Drawing Balls Probability Problem

Question

I'm attempting the same problem as posted here:

A jar contains $r$ red balls and $g$ green balls, where $r$ and $g$ are fixed positive integers. A ball is drawn from the jar randomly (with all possibilities equally likely), and then a second ball is drawn randomly.

Suppose that there are 16 balls in total, and that the probability that the two balls are the same colour is the same as the probability that they are different colours. What are $r$ and $g$ (list all possibilities)?

The claim is that the probability that the two balls are different colors is $1/2$, which means that the probability that the two balls are the same color is also $1/2$.

However, it seems to me that the probability would be $1/4$, since the probability of getting any color in both scenarios is $1/2$, which means that $1/2 \cdot 1/2 = 1/4$?

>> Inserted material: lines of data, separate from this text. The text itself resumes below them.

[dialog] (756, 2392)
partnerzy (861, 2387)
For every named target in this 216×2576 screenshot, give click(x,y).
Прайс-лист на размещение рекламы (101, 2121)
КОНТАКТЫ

I would greatly appreciate it if people could please take the time to explain why I'm wrong and why the author is correct.

Answer 1

We generally have two distinct cases:$$A=\text{the balls have different colors}\\B=\text{the balls have same color}$$therefore$$A\cap B=\emptyset\\A\cup B=U$$where $U$ denotes the Universal Set. The probability that we draw out two balls with the same color does not remain $1\over 2$ in both draws as we do this without replacement. Also there are exactly two cases for each scenario ($A$ or $B$): for $A$ we have $(r,r)$ and $g,g$ and for $B$, $(r,g)$ and $(g,r)$